For Percona Backup for MongoDB version 1.3.4 and earlier, the pbm list
command provides the running backup listed with an
‘In progress’ label. When that is absent, the backup is complete.
Use the pbm list
command to view all completed backups.
$ pbm list
The output provides the following information:
- Backup name
- Backup type: logical, physical, selective, incremental. Available starting with version 1.7.0
- The time to which the sharded cluster / non-shared replica set will be returned to after the restore. Available starting with version 1.4.0.
- If point-in-time recovery is enabled, its status and the valid time ranges for the restore
Sample output
Backup snapshots:
2023-03-10T10:44:52Z <logical> [restore_to_time: 2023-03-10T10:44:56Z]
2023-03-10T10:49:20Z <physical> [restore_to_time: 2023-03-10T10:49:23Z]
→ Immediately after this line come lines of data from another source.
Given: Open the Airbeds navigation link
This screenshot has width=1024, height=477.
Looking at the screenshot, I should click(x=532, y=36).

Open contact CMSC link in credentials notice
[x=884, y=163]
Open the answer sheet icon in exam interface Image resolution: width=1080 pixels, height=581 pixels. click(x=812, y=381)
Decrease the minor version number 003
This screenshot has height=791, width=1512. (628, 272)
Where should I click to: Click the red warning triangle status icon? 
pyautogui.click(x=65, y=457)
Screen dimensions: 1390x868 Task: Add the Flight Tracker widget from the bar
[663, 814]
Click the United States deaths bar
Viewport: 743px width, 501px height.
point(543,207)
2023-03-10T10:50:22Z <incremental> [restore_to_time: 2023-03-10T10:50:25Z]
2023-03-10T10:51:02Z <incremental> [restore_to_time: 2023-03-10T10:51:04Z]
2023-03-10T10:57:47Z <incremental> [restore_to_time: 2023-03-10T10:57:49Z]
2023-03-10T11:04:25Z <incremental> [restore_to_time: 2023-03-10T11:04:27Z]
2023-03-10T11:05:03Z <logical, selective> [restore_to_time: 2023-03-10T11:05:07Z]
Restore to time¶
In logical backups, the completion time almost coincides with the backup finish time. To define the completion time, Percona Backup for MongoDB waits for the backup snapshot to finish on all cluster nodes. Then it captures the oplog from the backup start time up to that time.
In physical backups, the completion time is only a few seconds after the backup start time. By holding the $backupCursor
open guarantees that the checkpoint data won’t change during the backup, and Percona Backup for MongoDB can define the completion time ahead.